START TEXT PROVIDED

4.2 Local AI Toolkit vs cloud AI Toolkit on RunComfy

You can run this FLUX.2 LoRA workflow in two ways:

  • Locally with AI Toolkit – install AI Toolkit from the AI Toolkit GitHub repository and use your own GPU. Your realistic tier is set by your card’s VRAM; use the tier above that matches your hardware and start from those settings.
  • Cloud AI Toolkit on RunComfy – open the cloud AI Toolkit on RunComfy and train on H100 (80 GB) or H200 (141 GB) GPUs without any local install. On RunComfy your workspace (datasets, configs, checkpoints) persists between sessions, so you can just dial up higher‑tier settings, iterate faster, and spend your time on results instead of infrastructure.

5. Designing datasets for FLUX.2 LoRA

5.1 How many images?

From available FLUX examples and similar LoRA trainings:

  • Simple style LoRA – about 15–30 curated images with a consistent style usually works well.
  • Character / identity LoRA – about 20–60 images with clear views, varied angles and lighting.
  • Editing / instruction LoRA – often pair datasets with 50–200 (source, target, instruction) triples.

Official FLUX LoRA examples on Hugging Face often use hundreds to around a thousand training examples at 1024 resolution, but for most personal style or character LoRAs you can achieve good results with a few dozen well‑chosen images.


5.2 Captioning strategy: what you do not write matters

Whatever you do not describe in the caption is "free" for the LoRA to attach to your trigger.

For a style LoRA, you usually want:

  • Captions that describe what is in the image (person, pose, scene, objects).
  • Captions that do not describe brushwork, colors, medium or composition style.

END TEXT PROVIDED
START RECORDS PROVIDED

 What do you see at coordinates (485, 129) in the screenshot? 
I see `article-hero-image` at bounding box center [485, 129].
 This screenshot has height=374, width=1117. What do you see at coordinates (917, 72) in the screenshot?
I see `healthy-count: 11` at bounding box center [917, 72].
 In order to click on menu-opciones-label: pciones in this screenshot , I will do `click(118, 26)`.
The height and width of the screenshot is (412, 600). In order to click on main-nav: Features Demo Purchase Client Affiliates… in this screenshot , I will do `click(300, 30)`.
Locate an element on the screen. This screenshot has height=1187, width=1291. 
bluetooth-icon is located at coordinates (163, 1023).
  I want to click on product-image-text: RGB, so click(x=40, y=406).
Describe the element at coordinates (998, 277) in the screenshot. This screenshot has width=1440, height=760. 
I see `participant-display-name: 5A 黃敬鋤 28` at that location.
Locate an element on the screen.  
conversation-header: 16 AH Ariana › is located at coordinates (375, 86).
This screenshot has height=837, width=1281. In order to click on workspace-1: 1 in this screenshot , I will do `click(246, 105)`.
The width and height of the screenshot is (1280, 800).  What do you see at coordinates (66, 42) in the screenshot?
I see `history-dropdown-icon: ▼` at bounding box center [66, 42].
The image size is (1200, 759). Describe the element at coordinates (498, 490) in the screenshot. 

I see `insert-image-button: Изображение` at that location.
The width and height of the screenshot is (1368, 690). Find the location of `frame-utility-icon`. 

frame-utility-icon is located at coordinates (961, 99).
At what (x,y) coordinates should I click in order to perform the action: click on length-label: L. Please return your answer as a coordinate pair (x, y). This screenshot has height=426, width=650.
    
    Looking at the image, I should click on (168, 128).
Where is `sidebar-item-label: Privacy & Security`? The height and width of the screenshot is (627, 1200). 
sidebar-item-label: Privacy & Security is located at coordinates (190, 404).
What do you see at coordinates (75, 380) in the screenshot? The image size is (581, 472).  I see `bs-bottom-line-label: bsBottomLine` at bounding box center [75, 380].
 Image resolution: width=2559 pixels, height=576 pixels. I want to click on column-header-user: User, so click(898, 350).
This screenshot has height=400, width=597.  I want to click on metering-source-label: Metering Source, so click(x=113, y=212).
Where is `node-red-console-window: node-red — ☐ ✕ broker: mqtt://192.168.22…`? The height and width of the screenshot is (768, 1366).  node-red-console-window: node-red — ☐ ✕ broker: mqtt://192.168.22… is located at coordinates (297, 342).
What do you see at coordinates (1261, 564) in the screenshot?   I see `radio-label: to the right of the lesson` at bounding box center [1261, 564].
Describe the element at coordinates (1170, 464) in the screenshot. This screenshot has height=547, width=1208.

END RECORDS PROVIDED

▸ **PROBLEMS TO SOLVE**
A. In the FLUX.2 LoRA text, which aspects should style LoRA captions not describe? List each one.
B. Convert the records from the line containing "At what (x,y)" up to and including the line containing "sidebar-item-label: Privacy & Security is" into a JSON list of strings, one string per line, leaving out blank lines.
The records have no connection to the text.

▸ **RESULTS BY TASK**
A. Brushwork, colors, medium, composition style

B.
[
  "At what (x,y) coordinates should I click in order to perform the action: click on length-label: L. Please return your answer as a coordinate pair (x, y). This screenshot has height=426, width=650.",
  "    Looking at the image, I should click on (168, 128).",
  "Where is `sidebar-item-label: Privacy & Security`? The height and width of the screenshot is (627, 1200). ",
  "sidebar-item-label: Privacy & Security is located at coordinates (190, 404)."
]